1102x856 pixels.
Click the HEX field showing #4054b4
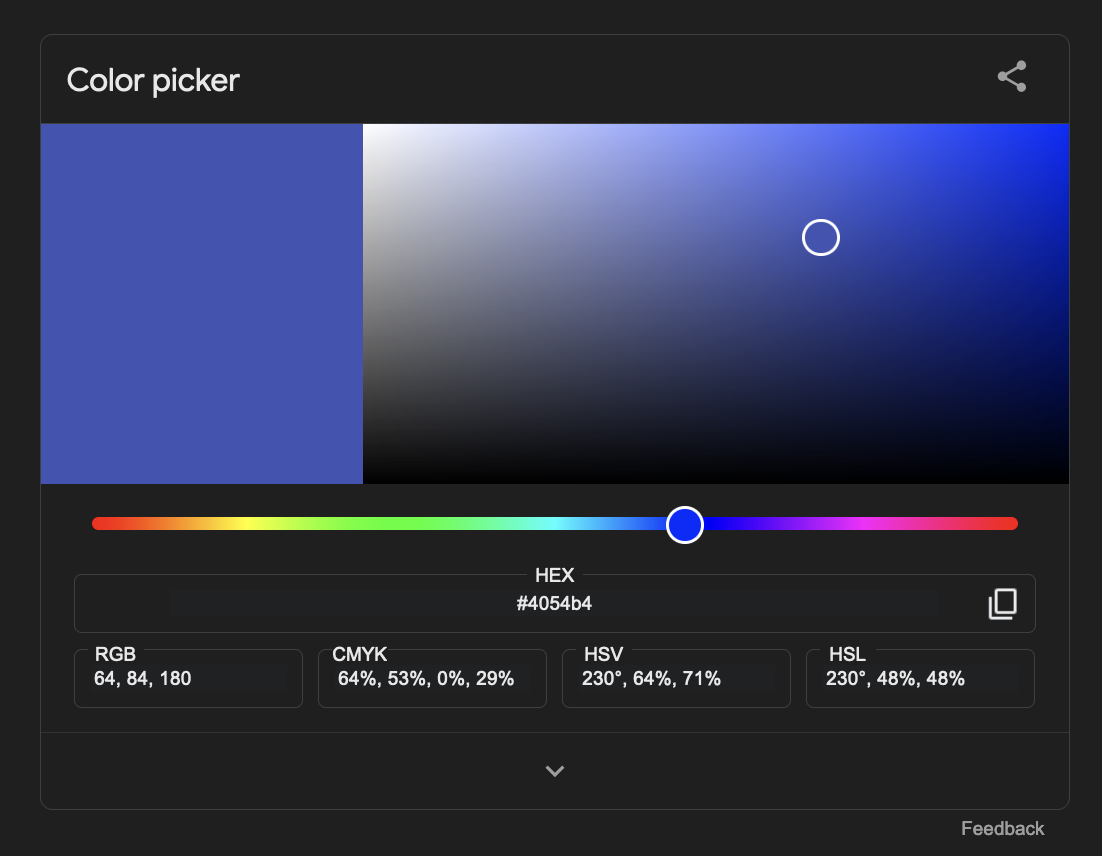pos(554,604)
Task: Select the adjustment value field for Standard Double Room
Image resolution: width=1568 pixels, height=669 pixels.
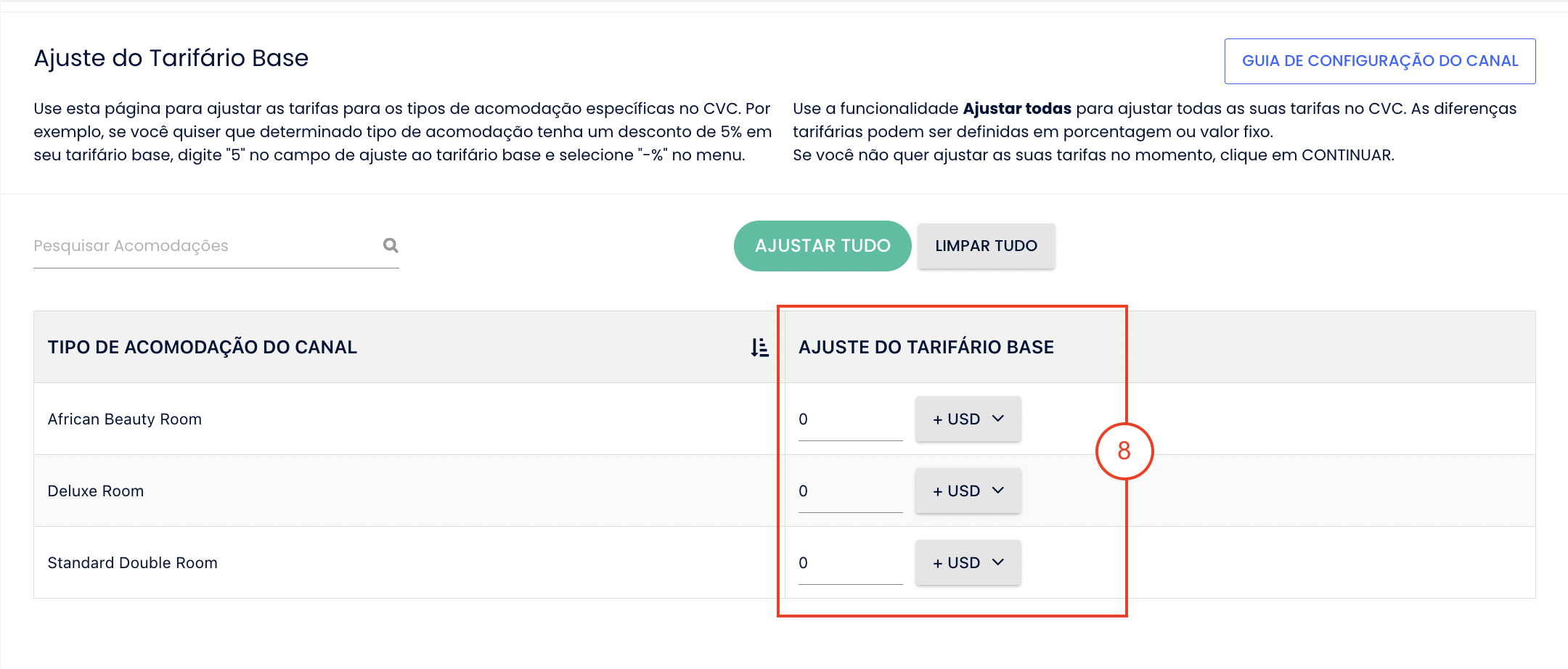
# # #
DIRECTIONS FOR THIS TASK:
Please reproduce the stretch of the data from the line containing "Task: Select the" through the end, leaving out the pictures.

ANSWER TO THIS TASK:
Task: Select the adjustment value field for Standard Double Room
Image resolution: width=1568 pixels, height=669 pixels.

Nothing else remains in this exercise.